▸ Provided records:
..............................

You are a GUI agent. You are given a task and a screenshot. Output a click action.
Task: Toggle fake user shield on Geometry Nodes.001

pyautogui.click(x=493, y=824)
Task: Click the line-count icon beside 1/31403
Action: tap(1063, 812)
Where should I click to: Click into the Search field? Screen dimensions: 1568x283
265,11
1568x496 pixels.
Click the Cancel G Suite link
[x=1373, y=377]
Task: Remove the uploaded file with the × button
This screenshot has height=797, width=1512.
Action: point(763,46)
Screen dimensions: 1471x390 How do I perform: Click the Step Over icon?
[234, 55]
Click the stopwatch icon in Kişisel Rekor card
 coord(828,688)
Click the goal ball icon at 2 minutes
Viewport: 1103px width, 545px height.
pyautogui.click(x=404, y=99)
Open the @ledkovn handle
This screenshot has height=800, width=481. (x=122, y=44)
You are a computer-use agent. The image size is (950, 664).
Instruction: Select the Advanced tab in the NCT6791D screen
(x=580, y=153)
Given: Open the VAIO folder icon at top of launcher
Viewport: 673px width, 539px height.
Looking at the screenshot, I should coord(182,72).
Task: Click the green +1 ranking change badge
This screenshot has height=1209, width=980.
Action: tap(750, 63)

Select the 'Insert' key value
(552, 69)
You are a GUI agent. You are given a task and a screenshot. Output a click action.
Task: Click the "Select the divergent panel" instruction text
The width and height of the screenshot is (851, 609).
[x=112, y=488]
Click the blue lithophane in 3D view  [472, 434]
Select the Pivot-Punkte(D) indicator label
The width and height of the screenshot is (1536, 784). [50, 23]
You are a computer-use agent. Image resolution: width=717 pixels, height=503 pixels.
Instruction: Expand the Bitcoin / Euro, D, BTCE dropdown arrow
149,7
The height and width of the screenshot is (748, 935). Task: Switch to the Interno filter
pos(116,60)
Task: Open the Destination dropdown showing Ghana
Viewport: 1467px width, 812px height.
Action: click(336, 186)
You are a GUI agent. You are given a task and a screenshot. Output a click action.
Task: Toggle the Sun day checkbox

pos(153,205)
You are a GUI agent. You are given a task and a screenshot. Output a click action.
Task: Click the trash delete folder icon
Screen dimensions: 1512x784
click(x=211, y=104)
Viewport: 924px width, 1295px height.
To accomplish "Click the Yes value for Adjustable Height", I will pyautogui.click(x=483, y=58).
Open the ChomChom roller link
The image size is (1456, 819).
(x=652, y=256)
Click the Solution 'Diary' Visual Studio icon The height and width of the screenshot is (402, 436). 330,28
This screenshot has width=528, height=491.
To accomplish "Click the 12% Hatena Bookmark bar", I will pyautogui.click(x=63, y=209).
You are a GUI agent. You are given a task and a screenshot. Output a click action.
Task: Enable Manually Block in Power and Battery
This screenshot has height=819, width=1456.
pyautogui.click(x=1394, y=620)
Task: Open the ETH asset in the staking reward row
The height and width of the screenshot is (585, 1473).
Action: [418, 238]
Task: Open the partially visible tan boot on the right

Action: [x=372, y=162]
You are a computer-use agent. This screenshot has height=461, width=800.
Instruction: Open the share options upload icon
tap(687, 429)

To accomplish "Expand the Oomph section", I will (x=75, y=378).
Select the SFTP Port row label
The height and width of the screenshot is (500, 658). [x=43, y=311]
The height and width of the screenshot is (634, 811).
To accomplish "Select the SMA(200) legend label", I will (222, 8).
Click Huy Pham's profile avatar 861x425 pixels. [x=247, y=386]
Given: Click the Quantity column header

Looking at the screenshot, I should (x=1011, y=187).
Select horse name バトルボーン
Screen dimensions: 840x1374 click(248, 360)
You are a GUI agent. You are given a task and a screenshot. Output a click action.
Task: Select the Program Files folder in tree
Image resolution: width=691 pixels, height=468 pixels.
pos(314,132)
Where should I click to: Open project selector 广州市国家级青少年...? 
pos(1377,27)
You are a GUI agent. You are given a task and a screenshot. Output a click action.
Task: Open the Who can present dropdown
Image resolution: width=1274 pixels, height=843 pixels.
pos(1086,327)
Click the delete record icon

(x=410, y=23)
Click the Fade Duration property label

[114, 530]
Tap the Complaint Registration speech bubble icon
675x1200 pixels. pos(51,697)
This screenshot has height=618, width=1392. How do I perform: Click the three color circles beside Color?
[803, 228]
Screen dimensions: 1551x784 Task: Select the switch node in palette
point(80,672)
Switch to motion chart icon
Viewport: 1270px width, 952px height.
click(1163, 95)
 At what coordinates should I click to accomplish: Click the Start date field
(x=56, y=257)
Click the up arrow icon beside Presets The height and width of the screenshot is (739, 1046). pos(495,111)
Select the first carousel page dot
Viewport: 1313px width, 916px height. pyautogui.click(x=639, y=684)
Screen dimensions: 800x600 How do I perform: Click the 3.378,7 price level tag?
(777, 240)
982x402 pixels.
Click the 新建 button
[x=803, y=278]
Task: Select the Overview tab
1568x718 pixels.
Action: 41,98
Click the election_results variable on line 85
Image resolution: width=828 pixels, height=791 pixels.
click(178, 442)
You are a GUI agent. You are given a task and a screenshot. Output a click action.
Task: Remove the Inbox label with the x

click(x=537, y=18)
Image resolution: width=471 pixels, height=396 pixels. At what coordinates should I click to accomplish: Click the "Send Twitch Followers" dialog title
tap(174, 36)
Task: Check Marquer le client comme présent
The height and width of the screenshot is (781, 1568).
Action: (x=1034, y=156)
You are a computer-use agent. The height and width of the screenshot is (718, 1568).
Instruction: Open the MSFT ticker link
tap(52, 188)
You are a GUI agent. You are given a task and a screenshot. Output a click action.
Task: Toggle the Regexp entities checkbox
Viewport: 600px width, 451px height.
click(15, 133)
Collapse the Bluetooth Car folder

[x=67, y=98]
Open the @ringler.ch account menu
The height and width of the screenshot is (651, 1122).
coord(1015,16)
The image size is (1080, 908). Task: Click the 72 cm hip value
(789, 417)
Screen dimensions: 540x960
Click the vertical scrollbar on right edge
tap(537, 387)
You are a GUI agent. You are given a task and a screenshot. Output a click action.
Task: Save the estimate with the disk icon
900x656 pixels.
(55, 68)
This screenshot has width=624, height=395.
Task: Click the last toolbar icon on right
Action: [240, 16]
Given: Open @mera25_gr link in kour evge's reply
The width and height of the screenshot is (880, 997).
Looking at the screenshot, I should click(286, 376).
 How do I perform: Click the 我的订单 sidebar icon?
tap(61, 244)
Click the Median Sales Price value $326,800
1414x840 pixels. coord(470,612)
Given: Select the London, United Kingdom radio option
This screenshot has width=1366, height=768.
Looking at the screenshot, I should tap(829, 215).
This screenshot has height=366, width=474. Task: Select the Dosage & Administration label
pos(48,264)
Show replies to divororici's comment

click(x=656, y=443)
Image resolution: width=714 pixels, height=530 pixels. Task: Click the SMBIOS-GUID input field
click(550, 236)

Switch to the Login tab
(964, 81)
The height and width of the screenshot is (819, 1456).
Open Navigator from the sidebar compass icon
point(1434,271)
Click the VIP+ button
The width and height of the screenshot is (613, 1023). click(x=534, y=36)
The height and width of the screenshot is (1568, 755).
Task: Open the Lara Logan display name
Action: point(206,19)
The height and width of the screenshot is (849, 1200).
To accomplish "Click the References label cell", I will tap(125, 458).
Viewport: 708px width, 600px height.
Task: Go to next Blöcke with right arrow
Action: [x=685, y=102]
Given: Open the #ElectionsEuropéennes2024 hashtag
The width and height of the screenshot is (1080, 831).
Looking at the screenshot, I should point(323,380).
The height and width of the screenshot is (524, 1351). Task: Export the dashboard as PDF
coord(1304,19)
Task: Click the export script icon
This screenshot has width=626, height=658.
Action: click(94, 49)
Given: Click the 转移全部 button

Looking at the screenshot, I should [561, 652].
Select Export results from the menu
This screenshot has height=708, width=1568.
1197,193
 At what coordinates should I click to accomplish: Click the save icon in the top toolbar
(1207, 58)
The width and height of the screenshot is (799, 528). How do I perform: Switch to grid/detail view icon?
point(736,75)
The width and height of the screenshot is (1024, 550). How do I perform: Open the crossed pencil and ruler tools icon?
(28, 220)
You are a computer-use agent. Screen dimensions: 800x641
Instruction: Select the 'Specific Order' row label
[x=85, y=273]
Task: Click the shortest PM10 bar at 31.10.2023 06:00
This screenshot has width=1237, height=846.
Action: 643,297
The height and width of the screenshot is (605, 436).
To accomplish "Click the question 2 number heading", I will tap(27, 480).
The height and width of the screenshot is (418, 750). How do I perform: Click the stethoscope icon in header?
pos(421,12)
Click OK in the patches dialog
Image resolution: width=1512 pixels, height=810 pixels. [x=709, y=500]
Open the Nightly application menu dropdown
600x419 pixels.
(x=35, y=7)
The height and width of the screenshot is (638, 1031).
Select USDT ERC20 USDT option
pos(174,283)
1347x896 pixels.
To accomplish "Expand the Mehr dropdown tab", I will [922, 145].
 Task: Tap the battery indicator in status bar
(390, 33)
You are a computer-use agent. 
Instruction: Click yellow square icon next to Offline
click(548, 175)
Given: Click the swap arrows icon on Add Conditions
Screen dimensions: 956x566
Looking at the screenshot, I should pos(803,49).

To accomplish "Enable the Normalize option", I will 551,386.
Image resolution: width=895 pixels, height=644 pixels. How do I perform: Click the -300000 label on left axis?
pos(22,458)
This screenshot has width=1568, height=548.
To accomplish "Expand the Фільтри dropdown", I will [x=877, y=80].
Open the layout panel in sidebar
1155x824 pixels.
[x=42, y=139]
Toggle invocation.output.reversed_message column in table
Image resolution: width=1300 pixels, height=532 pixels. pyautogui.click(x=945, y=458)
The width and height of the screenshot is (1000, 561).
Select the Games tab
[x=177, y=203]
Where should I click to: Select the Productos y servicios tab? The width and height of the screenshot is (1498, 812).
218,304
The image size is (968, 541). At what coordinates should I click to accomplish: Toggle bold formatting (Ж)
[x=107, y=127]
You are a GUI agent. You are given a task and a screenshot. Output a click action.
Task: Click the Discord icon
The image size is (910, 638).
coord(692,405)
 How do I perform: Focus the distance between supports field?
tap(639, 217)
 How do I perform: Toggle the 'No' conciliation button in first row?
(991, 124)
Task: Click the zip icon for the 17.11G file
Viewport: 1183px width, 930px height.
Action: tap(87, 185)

..............................

▸ Your task: Reproduce the lines verbatim, starting at the line that contains "This screenshot has height=366, width=474." and stopping after the line that contains "point(1434,271)".

▸ Written answer:
This screenshot has height=366, width=474. Task: Select the Dosage & Administration label
pos(48,264)
Show replies to divororici's comment

click(x=656, y=443)
Image resolution: width=714 pixels, height=530 pixels. Task: Click the SMBIOS-GUID input field
click(550, 236)

Switch to the Login tab
(964, 81)
The height and width of the screenshot is (819, 1456).
Open Navigator from the sidebar compass icon
point(1434,271)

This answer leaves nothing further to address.